**PROBLEM TO WORK ON**
Every line in the data below that includes "Spaceti" belongs in the answer, copied as it stands.

RECORDS SUPPLIED Block Start

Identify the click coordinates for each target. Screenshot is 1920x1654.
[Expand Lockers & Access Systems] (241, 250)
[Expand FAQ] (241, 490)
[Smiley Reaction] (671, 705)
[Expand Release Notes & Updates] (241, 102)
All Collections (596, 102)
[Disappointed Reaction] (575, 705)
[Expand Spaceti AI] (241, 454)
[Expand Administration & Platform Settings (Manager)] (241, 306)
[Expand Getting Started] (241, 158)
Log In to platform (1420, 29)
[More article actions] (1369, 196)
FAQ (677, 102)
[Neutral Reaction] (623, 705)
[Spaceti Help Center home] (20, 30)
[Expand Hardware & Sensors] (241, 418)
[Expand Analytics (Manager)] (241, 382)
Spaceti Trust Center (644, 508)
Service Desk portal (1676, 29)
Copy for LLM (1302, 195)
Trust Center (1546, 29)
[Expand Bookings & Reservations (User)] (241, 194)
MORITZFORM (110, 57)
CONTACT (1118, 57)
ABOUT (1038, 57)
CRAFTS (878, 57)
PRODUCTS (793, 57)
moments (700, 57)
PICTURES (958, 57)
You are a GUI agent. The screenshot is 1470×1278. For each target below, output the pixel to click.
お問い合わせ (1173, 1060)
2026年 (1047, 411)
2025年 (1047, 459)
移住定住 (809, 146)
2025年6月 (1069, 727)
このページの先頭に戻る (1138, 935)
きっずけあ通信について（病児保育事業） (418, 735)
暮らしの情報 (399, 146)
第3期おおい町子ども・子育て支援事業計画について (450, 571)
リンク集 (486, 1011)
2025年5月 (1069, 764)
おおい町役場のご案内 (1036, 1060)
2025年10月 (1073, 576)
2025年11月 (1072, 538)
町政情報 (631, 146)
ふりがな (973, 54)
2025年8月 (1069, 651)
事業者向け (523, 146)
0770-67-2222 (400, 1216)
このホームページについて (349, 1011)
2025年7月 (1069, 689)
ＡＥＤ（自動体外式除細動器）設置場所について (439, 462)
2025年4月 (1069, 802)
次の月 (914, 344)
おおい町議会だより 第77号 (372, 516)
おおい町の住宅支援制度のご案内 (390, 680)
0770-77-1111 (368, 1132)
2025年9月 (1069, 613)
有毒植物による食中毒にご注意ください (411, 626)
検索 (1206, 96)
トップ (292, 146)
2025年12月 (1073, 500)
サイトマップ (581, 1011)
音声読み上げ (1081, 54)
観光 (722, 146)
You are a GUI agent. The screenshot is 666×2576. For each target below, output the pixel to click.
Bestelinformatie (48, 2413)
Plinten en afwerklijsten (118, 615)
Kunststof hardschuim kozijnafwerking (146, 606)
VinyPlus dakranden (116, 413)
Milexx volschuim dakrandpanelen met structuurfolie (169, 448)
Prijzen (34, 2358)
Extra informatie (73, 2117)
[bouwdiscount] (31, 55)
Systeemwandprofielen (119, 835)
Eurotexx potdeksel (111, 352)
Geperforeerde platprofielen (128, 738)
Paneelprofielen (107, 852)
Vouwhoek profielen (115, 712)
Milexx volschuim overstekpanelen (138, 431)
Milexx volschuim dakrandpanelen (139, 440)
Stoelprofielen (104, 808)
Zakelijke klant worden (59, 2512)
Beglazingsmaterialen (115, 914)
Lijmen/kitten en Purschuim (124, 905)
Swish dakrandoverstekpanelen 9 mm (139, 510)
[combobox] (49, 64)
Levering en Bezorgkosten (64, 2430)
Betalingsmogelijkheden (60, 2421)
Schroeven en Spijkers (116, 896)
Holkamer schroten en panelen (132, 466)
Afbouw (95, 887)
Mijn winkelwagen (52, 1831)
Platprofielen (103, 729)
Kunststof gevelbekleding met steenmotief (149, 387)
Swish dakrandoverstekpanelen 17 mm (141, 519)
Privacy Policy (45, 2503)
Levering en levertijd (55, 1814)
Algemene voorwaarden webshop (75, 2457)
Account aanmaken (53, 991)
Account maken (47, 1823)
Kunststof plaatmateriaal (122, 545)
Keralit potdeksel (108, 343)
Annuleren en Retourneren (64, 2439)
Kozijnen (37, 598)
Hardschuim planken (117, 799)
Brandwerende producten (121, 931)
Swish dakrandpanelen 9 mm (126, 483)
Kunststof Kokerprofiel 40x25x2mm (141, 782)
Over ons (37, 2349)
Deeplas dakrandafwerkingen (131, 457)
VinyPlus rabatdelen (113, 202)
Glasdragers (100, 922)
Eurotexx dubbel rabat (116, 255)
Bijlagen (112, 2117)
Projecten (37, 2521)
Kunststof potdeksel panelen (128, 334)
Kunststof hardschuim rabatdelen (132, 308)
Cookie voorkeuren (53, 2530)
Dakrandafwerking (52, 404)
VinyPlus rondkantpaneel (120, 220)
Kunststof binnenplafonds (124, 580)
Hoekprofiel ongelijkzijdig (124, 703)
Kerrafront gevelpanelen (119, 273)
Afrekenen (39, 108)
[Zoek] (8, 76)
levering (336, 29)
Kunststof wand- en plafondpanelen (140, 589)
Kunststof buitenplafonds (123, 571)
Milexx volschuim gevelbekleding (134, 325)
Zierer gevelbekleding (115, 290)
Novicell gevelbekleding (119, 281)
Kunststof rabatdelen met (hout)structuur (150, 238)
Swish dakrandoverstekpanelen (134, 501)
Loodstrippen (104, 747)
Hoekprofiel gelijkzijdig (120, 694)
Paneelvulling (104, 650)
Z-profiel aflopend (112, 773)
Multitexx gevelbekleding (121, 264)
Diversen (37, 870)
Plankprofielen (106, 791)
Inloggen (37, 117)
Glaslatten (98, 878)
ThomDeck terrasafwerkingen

RECORDS SUPPLIED Block End

**ANSWER TO THIS TASK**
[Expand Spaceti AI] (241, 454)
[Spaceti Help Center home] (20, 30)
Spaceti Trust Center (644, 508)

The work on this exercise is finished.